L’enigma Giorgione tra quadri e fitte trame

A Castelfranco Veneto una grande esposizione
dedicata all’artista castellano
e a molti suoi contemporanei

Mostra a cura di Danila Dal Pos
.
I Capolavori della storia dell’arte e del tessuto riuniti in Casa Giorgione per svelare una innovativa storia del costume.

Il tempo sembra custodire quasi con piacere gli enigmi. Vite come quella di Giorgione conservano la meraviglia del mistero: è questa la scintilla che accende gli studiosi e il pubblico. Danila Dal Pos, curatrice della mostra, ha deciso di provare a ricostruire la vita del pittore da un punto di osservazione speciale, che coniuga artigianato ed arte. E la parola trame sarà al centro di un percorso sulla storia del ritratto ma anche della tessoria veneziana, che diventerà una strepitosa mostra promossa dal Comune di Castelfranco Veneto con il Ministero dei Beni e delle Attività Culturali e del Turismo e la collaborazione dell’Associazione Veneto Museo Sistema.

”Seguendo i nuovi documenti raccolti da Renata Segre e accostando le tele preziose raffigurate nei quadri del pittore – conferma Dal Pos – stiamo realizzando un’operazione nuova su Castelfranco. E forse riusciremo a far sì che un piccolo museo cominci a volare.”

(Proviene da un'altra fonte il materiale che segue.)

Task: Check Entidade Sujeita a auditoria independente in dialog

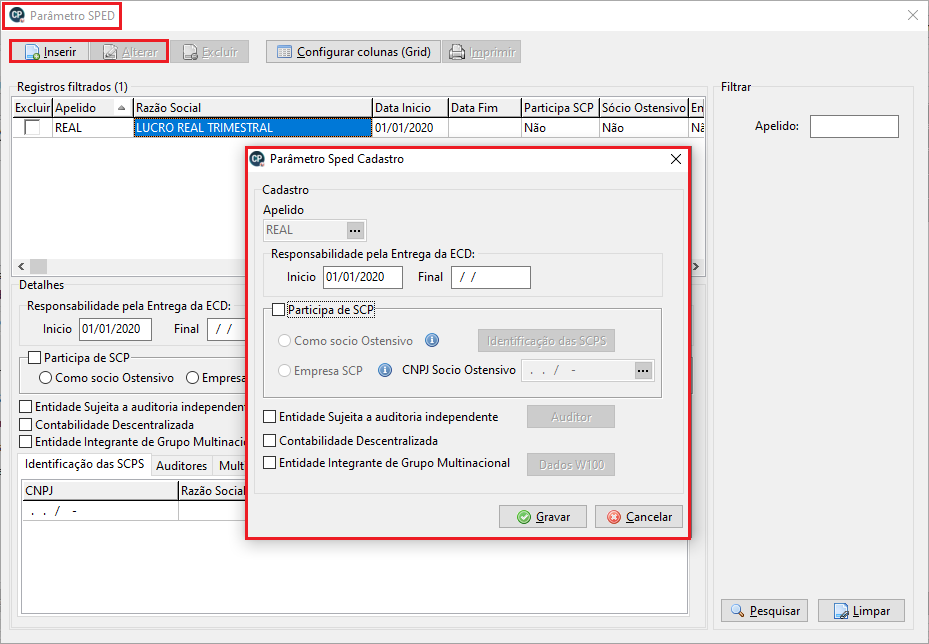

Qual è il punto di partenza di Le trame di Giorgione che aprirà i battenti il 27 ottobre? La Pala di Castelfranco – avverte Dal Pos -, offre il naturale punto di partenza per una sontuosa mostra che trova negli ambienti del Museo Casa Giorgione il suo fulcro per espandersi poi in diversi siti della Città Murata. Si parte da una nuova interpretazione della Pala, che veicola un preciso messaggio del suo committente, il nobile Costanzo al Senato Veneziano, molto attento alle vicende dell’Isola di Cipro. Ma il termine trama dà anche lo spunto per una storia della tessitura della Serenissima Certo, perchè i personaggi ritratti si distinguono per la ricchezza dei tessuti. Questo ha dato la possibilità di mettere in mostra, insieme alle tele, tessuti e abiti. La mostra punta sul ritratto e porta un’ideale galleria dell’alta società veneta tra il 500 e Settecento, con tele di Giovanni Bonconsiglio, Pier Maria Pennacchi, Vincenzo Catena, Francesco Bissolo, lo stesso Giorgione, Giovanni Cariani, Tiziano Vecellio, Lorenzo Lotto, Andrea Previstali, Bartolomeo Veneto, Bernardo Licinio, Domenico Capriolo, Jacopo Bassano e Paolo Veronese. Giorgione potrebbe essere stato parte di questa meglio gioventù ritratta? I documenti ci dicono di sì. Ed è proprio questa la nuova prospettiva della mostra. Bisogna dimenticare la biografia romanzata del Vasari, Giorgione era figlio di un notaio della potentissima famiglia dei Barbarella. Se ne va da Castelfranco nel 1500, a 23 anni. Non si forma a Venezia ma con tutta probabilità alla corte di Caterina Cornaro. Ci sarà poi accesso a luoghi insoliti della città dal museo Giorgione ci si sposterà alla cappella Costanzo, la Torre Civica, il Teatro Accademico e villa Barbarella. Per chi pernotterà, il secondo giorno sarà dedicato a Venezia con la visita dell’archivio dei tessuti storici di Rubelli e ai telai Bevilacqua, con una sosta al laboratorio di Roberta di Camerino, al palazzo di Mariano Fortuny e il naturale ultimo approdo al museo del costume veneziano di palazzo Mocenigo.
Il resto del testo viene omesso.